(Beginning of PROVIDED RECORDS)
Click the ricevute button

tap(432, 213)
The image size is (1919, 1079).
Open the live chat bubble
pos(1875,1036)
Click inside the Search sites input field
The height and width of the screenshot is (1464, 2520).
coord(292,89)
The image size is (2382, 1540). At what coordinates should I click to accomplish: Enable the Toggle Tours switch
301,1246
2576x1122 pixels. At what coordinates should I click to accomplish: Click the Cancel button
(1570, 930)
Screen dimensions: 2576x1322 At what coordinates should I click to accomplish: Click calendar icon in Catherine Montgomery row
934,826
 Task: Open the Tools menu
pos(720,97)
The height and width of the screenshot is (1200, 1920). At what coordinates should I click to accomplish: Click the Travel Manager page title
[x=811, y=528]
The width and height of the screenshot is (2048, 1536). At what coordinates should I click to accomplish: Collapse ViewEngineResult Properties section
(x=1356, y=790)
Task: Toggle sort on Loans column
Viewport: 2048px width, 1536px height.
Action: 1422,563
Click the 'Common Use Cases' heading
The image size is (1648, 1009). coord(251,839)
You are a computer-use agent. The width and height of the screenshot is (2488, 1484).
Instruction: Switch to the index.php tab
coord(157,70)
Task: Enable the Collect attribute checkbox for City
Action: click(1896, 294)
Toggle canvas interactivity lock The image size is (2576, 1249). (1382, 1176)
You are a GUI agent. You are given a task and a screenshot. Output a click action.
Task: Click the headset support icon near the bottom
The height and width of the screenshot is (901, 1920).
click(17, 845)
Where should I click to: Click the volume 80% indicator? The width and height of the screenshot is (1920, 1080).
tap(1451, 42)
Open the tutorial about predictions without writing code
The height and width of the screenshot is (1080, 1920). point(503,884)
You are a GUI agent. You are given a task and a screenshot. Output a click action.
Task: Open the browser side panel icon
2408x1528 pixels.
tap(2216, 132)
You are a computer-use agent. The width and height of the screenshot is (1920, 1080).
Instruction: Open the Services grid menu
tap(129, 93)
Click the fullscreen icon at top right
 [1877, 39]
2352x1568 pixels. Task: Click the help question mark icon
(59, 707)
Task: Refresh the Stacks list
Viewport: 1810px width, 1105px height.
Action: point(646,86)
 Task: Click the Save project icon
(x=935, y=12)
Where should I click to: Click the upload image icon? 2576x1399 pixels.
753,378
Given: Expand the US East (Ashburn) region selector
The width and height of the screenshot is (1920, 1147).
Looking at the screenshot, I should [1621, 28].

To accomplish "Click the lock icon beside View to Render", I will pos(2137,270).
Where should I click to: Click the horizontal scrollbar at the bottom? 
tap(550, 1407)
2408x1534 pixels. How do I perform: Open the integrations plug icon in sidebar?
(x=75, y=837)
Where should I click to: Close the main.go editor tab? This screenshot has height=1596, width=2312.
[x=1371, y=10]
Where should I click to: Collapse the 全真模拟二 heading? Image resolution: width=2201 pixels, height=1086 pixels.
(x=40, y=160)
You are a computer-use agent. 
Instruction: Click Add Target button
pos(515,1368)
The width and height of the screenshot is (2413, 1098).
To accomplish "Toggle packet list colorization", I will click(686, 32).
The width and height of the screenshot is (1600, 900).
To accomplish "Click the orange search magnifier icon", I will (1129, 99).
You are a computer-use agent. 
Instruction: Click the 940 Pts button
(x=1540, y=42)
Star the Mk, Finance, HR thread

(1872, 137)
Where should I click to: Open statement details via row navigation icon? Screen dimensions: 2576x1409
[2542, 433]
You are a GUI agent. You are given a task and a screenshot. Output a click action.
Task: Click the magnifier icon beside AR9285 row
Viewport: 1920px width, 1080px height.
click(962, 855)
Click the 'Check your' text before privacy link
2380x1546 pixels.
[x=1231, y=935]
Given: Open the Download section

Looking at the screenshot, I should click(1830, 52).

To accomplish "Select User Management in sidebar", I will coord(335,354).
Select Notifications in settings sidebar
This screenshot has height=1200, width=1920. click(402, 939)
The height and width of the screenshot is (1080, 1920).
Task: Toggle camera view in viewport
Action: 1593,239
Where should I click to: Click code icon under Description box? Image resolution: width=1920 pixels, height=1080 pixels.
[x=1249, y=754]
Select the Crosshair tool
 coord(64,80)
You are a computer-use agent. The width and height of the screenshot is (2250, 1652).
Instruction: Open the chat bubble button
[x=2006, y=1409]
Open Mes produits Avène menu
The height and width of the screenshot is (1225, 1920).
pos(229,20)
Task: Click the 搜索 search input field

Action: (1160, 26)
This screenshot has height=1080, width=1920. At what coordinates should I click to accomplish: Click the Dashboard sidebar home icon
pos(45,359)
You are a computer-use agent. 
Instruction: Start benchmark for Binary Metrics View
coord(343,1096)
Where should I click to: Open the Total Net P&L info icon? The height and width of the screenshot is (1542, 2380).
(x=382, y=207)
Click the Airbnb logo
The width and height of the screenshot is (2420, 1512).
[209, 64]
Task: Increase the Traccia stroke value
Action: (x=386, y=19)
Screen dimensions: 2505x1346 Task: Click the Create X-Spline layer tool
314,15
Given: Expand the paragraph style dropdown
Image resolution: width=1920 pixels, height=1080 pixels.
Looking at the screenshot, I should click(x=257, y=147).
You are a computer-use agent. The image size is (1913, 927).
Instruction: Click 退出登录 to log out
(End of PROVIDED RECORDS)
PROBLEM DETAILS - The full listing has to be duplicated exactly.

YOUR SOLUTION -
Click the ricevute button

tap(432, 213)
The image size is (1919, 1079).
Open the live chat bubble
pos(1875,1036)
Click inside the Search sites input field
The height and width of the screenshot is (1464, 2520).
coord(292,89)
The image size is (2382, 1540). At what coordinates should I click to accomplish: Enable the Toggle Tours switch
301,1246
2576x1122 pixels. At what coordinates should I click to accomplish: Click the Cancel button
(1570, 930)
Screen dimensions: 2576x1322 At what coordinates should I click to accomplish: Click calendar icon in Catherine Montgomery row
934,826
 Task: Open the Tools menu
pos(720,97)
The height and width of the screenshot is (1200, 1920). At what coordinates should I click to accomplish: Click the Travel Manager page title
[x=811, y=528]
The width and height of the screenshot is (2048, 1536). At what coordinates should I click to accomplish: Collapse ViewEngineResult Properties section
(x=1356, y=790)
Task: Toggle sort on Loans column
Viewport: 2048px width, 1536px height.
Action: 1422,563
Click the 'Common Use Cases' heading
The image size is (1648, 1009). coord(251,839)
You are a computer-use agent. The width and height of the screenshot is (2488, 1484).
Instruction: Switch to the index.php tab
coord(157,70)
Task: Enable the Collect attribute checkbox for City
Action: click(1896, 294)
Toggle canvas interactivity lock The image size is (2576, 1249). (1382, 1176)
You are a GUI agent. You are given a task and a screenshot. Output a click action.
Task: Click the headset support icon near the bottom
The height and width of the screenshot is (901, 1920).
click(17, 845)
Where should I click to: Click the volume 80% indicator? The width and height of the screenshot is (1920, 1080).
tap(1451, 42)
Open the tutorial about predictions without writing code
The height and width of the screenshot is (1080, 1920). point(503,884)
You are a GUI agent. You are given a task and a screenshot. Output a click action.
Task: Open the browser side panel icon
2408x1528 pixels.
tap(2216, 132)
You are a computer-use agent. The width and height of the screenshot is (1920, 1080).
Instruction: Open the Services grid menu
tap(129, 93)
Click the fullscreen icon at top right
 [1877, 39]
2352x1568 pixels. Task: Click the help question mark icon
(59, 707)
Task: Refresh the Stacks list
Viewport: 1810px width, 1105px height.
Action: point(646,86)
 Task: Click the Save project icon
(x=935, y=12)
Where should I click to: Click the upload image icon? 2576x1399 pixels.
753,378
Given: Expand the US East (Ashburn) region selector
The width and height of the screenshot is (1920, 1147).
Looking at the screenshot, I should [1621, 28].

To accomplish "Click the lock icon beside View to Render", I will pos(2137,270).
Where should I click to: Click the horizontal scrollbar at the bottom? 
tap(550, 1407)
2408x1534 pixels. How do I perform: Open the integrations plug icon in sidebar?
(x=75, y=837)
Where should I click to: Close the main.go editor tab? This screenshot has height=1596, width=2312.
[x=1371, y=10]
Where should I click to: Collapse the 全真模拟二 heading? Image resolution: width=2201 pixels, height=1086 pixels.
(x=40, y=160)
You are a computer-use agent. 
Instruction: Click Add Target button
pos(515,1368)
The width and height of the screenshot is (2413, 1098).
To accomplish "Toggle packet list colorization", I will click(686, 32).
The width and height of the screenshot is (1600, 900).
To accomplish "Click the orange search magnifier icon", I will (1129, 99).
You are a computer-use agent. 
Instruction: Click the 940 Pts button
(x=1540, y=42)
Star the Mk, Finance, HR thread

(1872, 137)
Where should I click to: Open statement details via row navigation icon? Screen dimensions: 2576x1409
[2542, 433]
You are a GUI agent. You are given a task and a screenshot. Output a click action.
Task: Click the magnifier icon beside AR9285 row
Viewport: 1920px width, 1080px height.
click(962, 855)
Click the 'Check your' text before privacy link
2380x1546 pixels.
[x=1231, y=935]
Given: Open the Download section

Looking at the screenshot, I should click(1830, 52).

To accomplish "Select User Management in sidebar", I will coord(335,354).
Select Notifications in settings sidebar
This screenshot has height=1200, width=1920. click(402, 939)
The height and width of the screenshot is (1080, 1920).
Task: Toggle camera view in viewport
Action: 1593,239
Where should I click to: Click code icon under Description box? Image resolution: width=1920 pixels, height=1080 pixels.
[x=1249, y=754]
Select the Crosshair tool
 coord(64,80)
You are a computer-use agent. The width and height of the screenshot is (2250, 1652).
Instruction: Open the chat bubble button
[x=2006, y=1409]
Open Mes produits Avène menu
The height and width of the screenshot is (1225, 1920).
pos(229,20)
Task: Click the 搜索 search input field

Action: (1160, 26)
This screenshot has height=1080, width=1920. At what coordinates should I click to accomplish: Click the Dashboard sidebar home icon
pos(45,359)
You are a computer-use agent. 
Instruction: Start benchmark for Binary Metrics View
coord(343,1096)
Where should I click to: Open the Total Net P&L info icon? The height and width of the screenshot is (1542, 2380).
(x=382, y=207)
Click the Airbnb logo
The width and height of the screenshot is (2420, 1512).
[209, 64]
Task: Increase the Traccia stroke value
Action: (x=386, y=19)
Screen dimensions: 2505x1346 Task: Click the Create X-Spline layer tool
314,15
Given: Expand the paragraph style dropdown
Image resolution: width=1920 pixels, height=1080 pixels.
Looking at the screenshot, I should click(x=257, y=147).
You are a computer-use agent. The image size is (1913, 927).
Instruction: Click 退出登录 to log out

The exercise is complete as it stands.